Приняв ванну и переодевшись, Джордж Пендайс, захватив с собой книжку, где записаны ставки, спустился в курительную. Пройдя в уголок, отведенный для любителей чтения и защищенный от сквозняков и постороннего взгляда высокой кожаной ширмой, Джордж удобно расположился в кресле и задремал.
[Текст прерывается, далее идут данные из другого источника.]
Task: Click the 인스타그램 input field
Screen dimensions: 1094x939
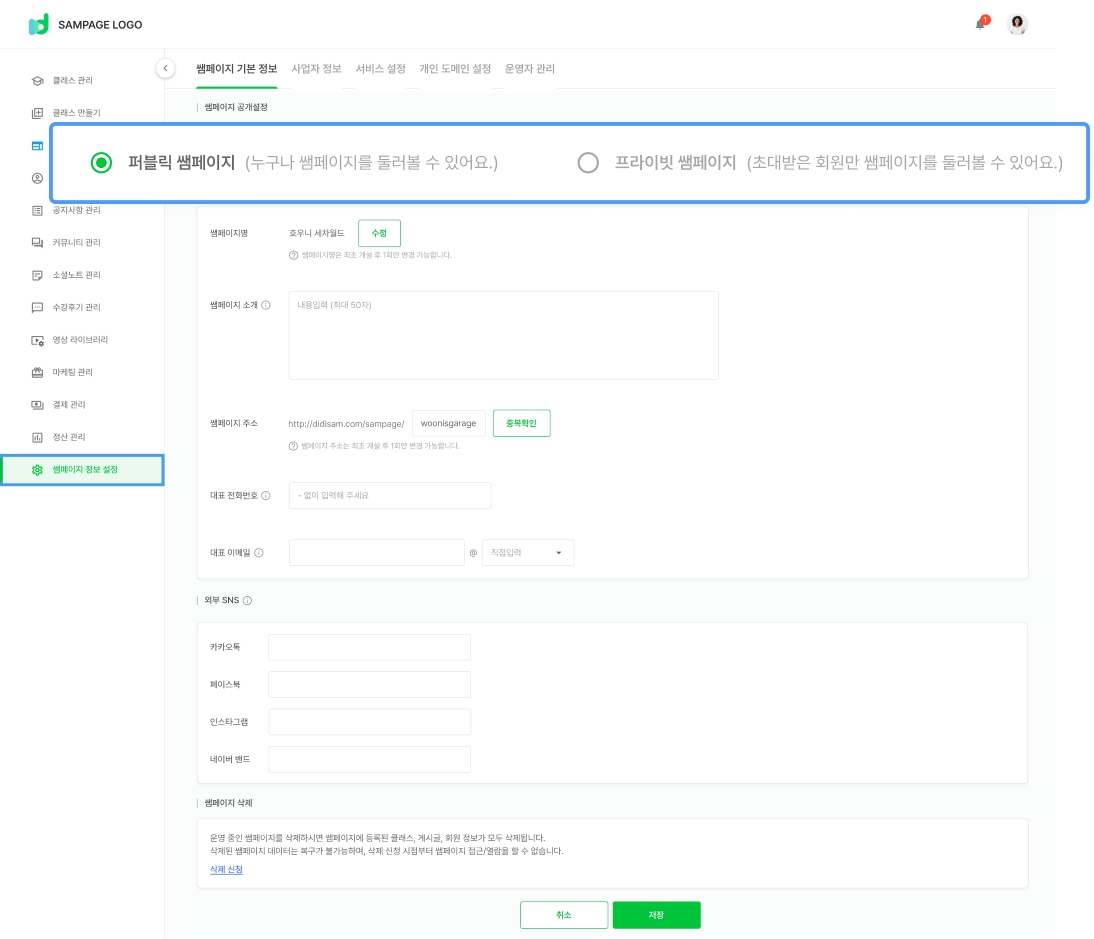Action: [x=369, y=722]
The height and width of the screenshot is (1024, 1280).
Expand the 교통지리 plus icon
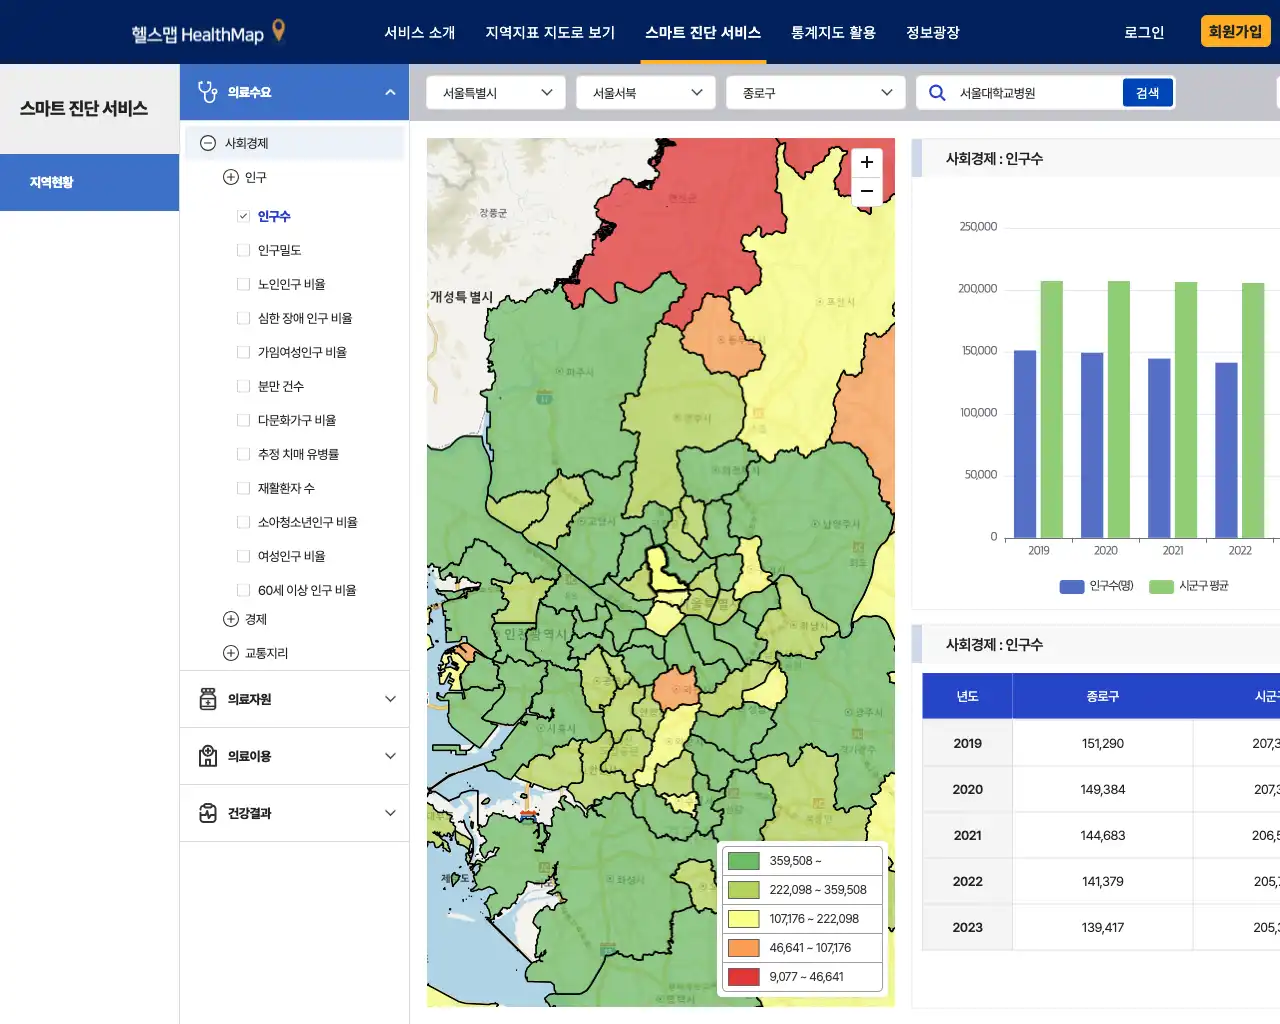[231, 653]
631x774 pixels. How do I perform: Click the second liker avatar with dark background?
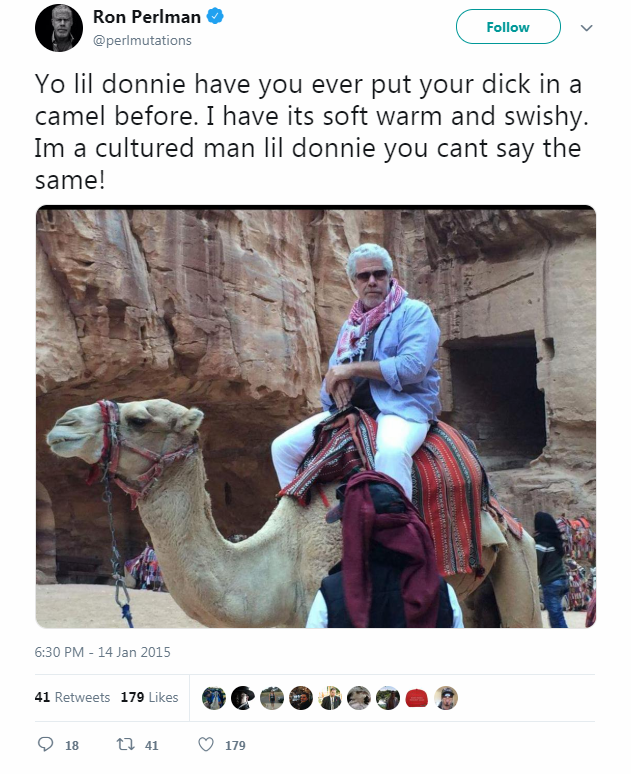[x=242, y=698]
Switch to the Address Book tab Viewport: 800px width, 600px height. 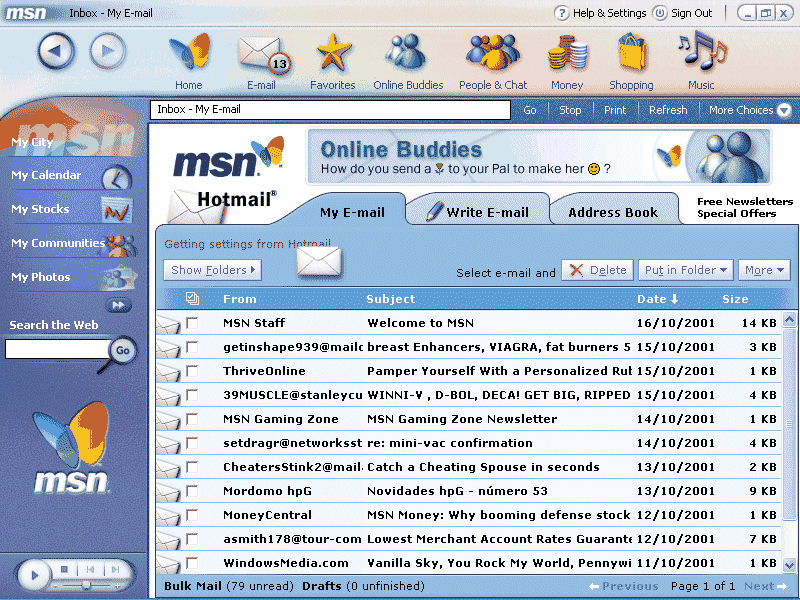point(613,212)
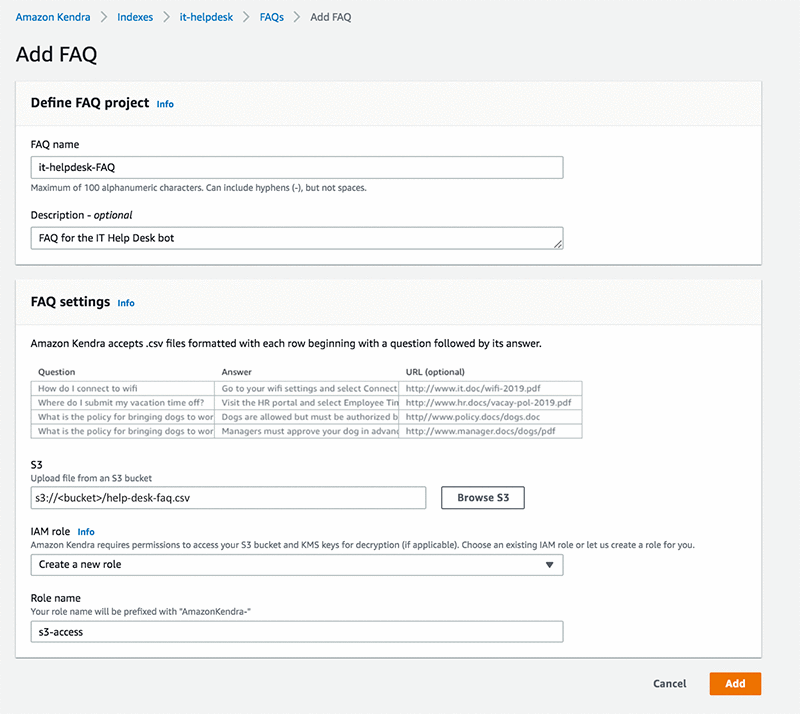Click the IAM role dropdown arrow
The image size is (800, 714).
549,565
Он сидел, склонив голову на руку, скрестив вытянутые ноги, от него исходил нежный запах дорогого мыла, как будто его душа, вкусив наконец покоя, заблагоухала своим естественным благоуханием…
Его сознание, находившееся на грани сна и бодрствования, волновалось возвышенными и благородными чувствами, как бывает после целого дня на свежем воздухе, когда все мрачное, чреватое опасностью отступает на задний план. Он очнулся, услыхав голоса:
— А Джордж недурной стрелок!
— Только во время последнего гона непростительно мазал. С ним была тогда миссис Белью. Птицы тучей летели на него, а он хоть бы в одну попал. Это говорил Уинлоу. После минутного молчания раздался голос Томаса Брэндуайта:
— Женщинам нечего делать на охоте. Вот бы никогда не брал их с собой! Что вы думаете на этот счет, сэр Джеймс?
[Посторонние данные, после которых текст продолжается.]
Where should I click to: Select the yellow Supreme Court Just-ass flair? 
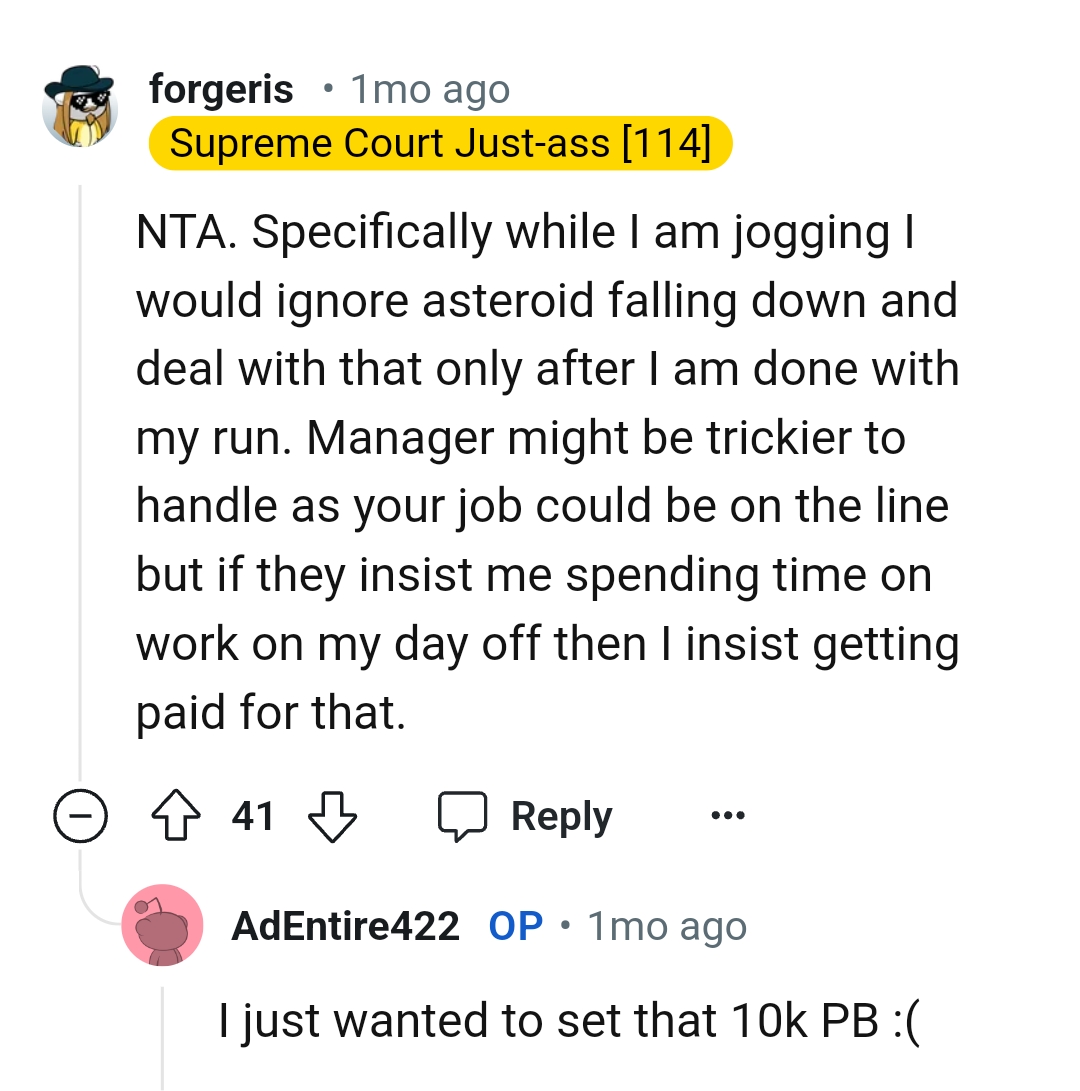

— Плохое обыкновение, плохое!
Томас Брэндуайт смеется, по смеху чувствуется, что этот человек всегда неуверен в себе.
— Этот Белью совсем сумасшедший. Тут он прослыл «отчаянным». Пьет, как лошадь, а на лошади — сам дьявол. Миссис Белью по части верховой езды не уступит супругу. Я заметил, что в местах, где любят охоту, всегда найдется подобная пара. Худой, плечи подняты, лицо бледное, рыжие усы, глазки маленькие, черные.
— Она молода?
— Года тридцать два.
— Как же это они не поладили?
Чиркнула спичка.
— Два медведя в одной берлоге.
— Сейчас видно, что миссис Белью любит вздыхателей. А погоня за поклонением играет порой скверную шутку с женщинами!
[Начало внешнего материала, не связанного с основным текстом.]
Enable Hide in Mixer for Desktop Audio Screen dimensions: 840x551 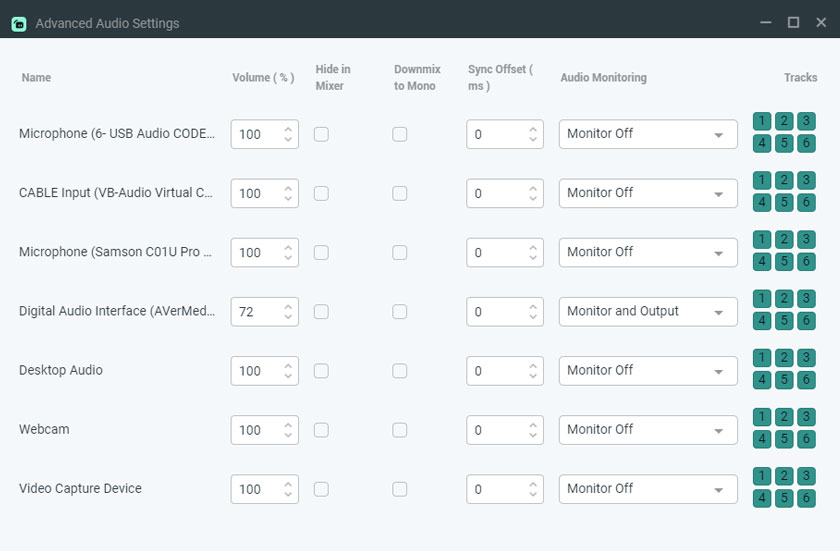pos(321,370)
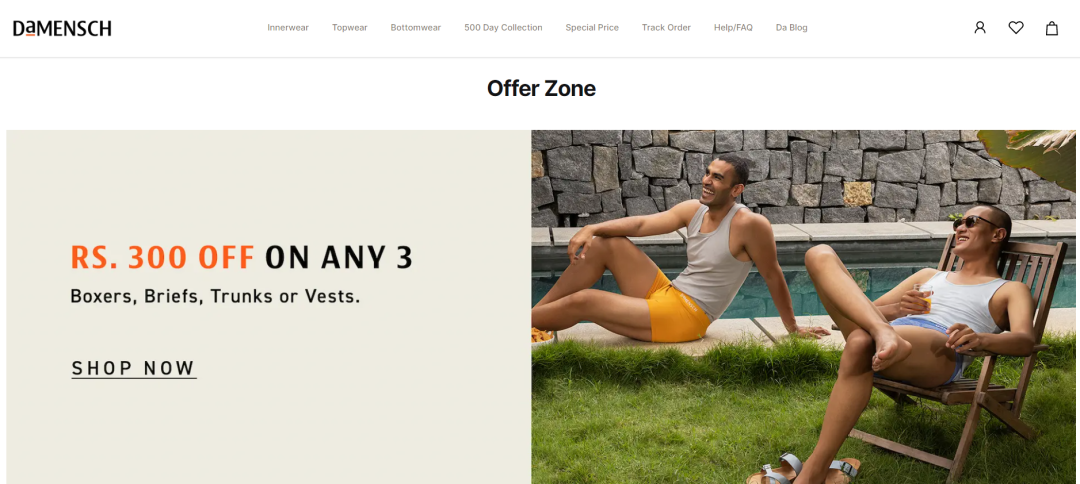Click the glass of juice in hand
The image size is (1080, 484).
pyautogui.click(x=923, y=298)
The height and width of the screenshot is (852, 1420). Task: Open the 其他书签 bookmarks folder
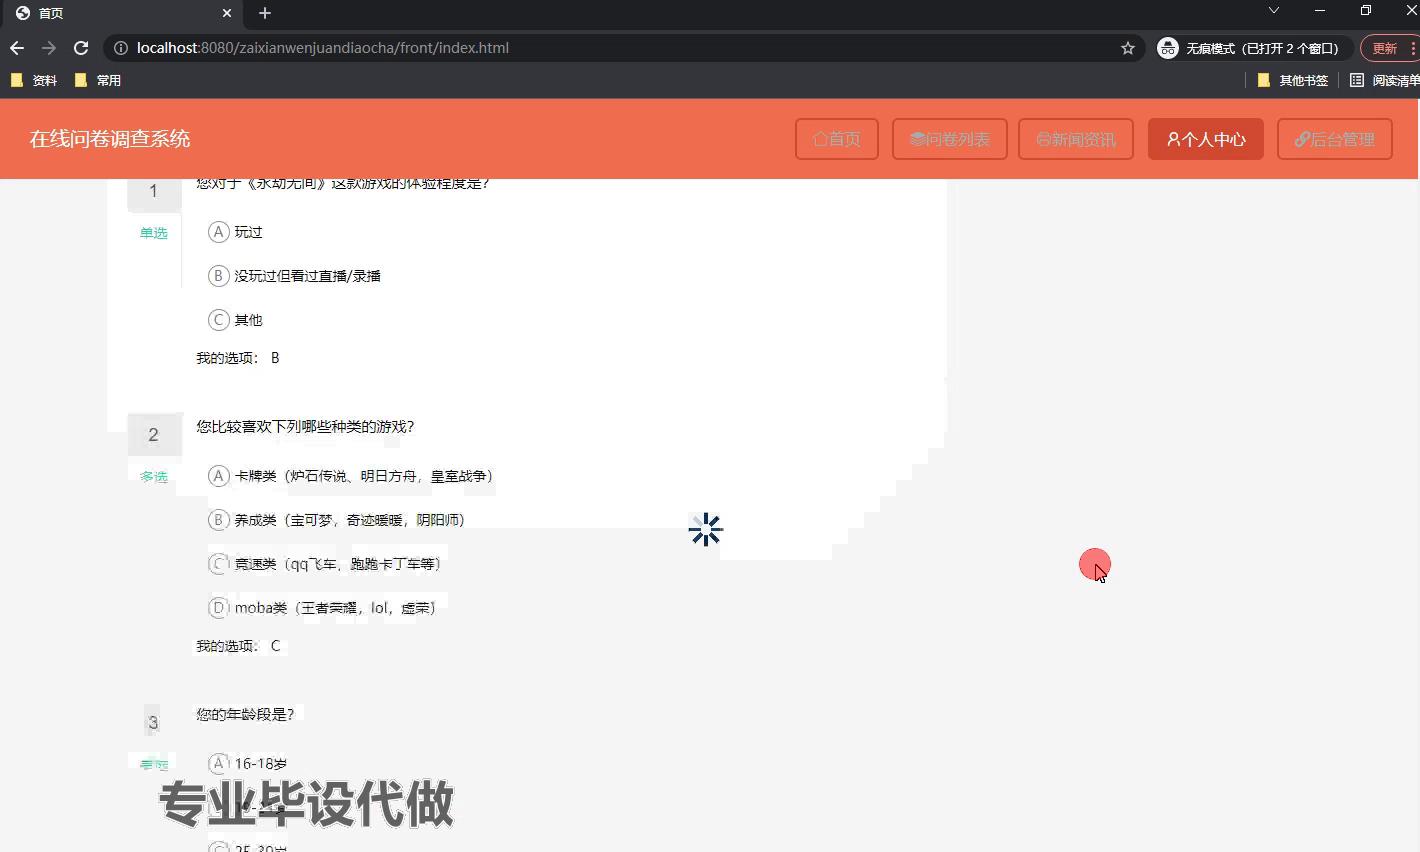1292,80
Снова ленивый голос Уинлоу:
— Помнится, был ребенок, но умер. Потом какая-то история; что произошло, так никто и не знает. Но Белью пришлось оставить полк. Говорят, у миссис Белью бывают минуты, когда она жить не может без острых ощущений. Выбирает ледок потоньше и манит к себе мужчину. Горе тому, кто бросится вслед за ней и окажется слишком тяжел: ко дну пойдет, только его и видели!
— Вся в отца, старого Шеритона. Я встречал его в своем клубе — сквайр старой закалки; женился второй раз в шестьдесят, в восемьдесят похоронил бедняжку. «Старый Кларет-Пикет» называли его; имел на стороне детей, как никто другой в Девоншире. Я видел, как он за неделю до смерти играл в пикет по полкроны за очко. Такая кровь. А интересно знать, не слишком ли тяжел Джордж? Ха-ха!..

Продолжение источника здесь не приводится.